• **EXERCISE GOAL**
Every line of the material below, from the top through the line with "Investor (603, 2374)", should be reproduced exactly.
*** SUPPLIED INFORMATION ***
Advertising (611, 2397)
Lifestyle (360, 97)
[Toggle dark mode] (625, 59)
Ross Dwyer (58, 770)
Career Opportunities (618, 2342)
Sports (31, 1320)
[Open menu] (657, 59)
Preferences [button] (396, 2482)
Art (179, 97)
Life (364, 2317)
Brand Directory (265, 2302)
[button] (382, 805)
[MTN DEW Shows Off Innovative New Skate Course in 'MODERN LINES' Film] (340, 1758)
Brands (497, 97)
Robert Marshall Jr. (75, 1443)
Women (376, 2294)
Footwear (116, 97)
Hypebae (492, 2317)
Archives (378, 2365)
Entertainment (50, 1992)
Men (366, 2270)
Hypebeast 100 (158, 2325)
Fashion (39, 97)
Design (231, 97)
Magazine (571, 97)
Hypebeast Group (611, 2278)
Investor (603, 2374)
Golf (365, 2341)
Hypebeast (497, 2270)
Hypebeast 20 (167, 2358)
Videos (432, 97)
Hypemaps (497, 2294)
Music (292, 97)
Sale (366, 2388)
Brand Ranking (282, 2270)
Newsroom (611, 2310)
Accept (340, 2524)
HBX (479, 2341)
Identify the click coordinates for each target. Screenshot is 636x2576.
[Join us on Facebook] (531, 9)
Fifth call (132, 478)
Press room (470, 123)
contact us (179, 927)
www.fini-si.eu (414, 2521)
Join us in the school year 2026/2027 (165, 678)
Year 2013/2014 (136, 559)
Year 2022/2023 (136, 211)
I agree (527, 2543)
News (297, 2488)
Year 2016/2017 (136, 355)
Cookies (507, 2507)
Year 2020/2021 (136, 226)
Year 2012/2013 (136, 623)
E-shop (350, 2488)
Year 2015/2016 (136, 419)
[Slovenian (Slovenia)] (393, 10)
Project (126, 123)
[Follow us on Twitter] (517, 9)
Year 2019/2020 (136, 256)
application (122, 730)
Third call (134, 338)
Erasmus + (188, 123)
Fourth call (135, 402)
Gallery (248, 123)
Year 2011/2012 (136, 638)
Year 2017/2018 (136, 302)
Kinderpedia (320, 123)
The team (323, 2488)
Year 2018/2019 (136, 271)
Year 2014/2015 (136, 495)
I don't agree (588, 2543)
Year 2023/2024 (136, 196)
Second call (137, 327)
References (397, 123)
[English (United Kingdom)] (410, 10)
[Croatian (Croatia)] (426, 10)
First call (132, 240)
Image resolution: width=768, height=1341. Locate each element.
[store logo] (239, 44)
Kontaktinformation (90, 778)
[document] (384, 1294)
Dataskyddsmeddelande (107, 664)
*** End of SUPPLIED INFORMATION ***
• **TASK ANSWER**
Advertising (611, 2397)
Lifestyle (360, 97)
[Toggle dark mode] (625, 59)
Ross Dwyer (58, 770)
Career Opportunities (618, 2342)
Sports (31, 1320)
[Open menu] (657, 59)
Preferences [button] (396, 2482)
Art (179, 97)
Life (364, 2317)
Brand Directory (265, 2302)
[button] (382, 805)
[MTN DEW Shows Off Innovative New Skate Course in 'MODERN LINES' Film] (340, 1758)
Brands (497, 97)
Robert Marshall Jr. (75, 1443)
Women (376, 2294)
Footwear (116, 97)
Hypebae (492, 2317)
Archives (378, 2365)
Entertainment (50, 1992)
Men (366, 2270)
Hypebeast 100 (158, 2325)
Fashion (39, 97)
Design (231, 97)
Magazine (571, 97)
Hypebeast Group (611, 2278)
Investor (603, 2374)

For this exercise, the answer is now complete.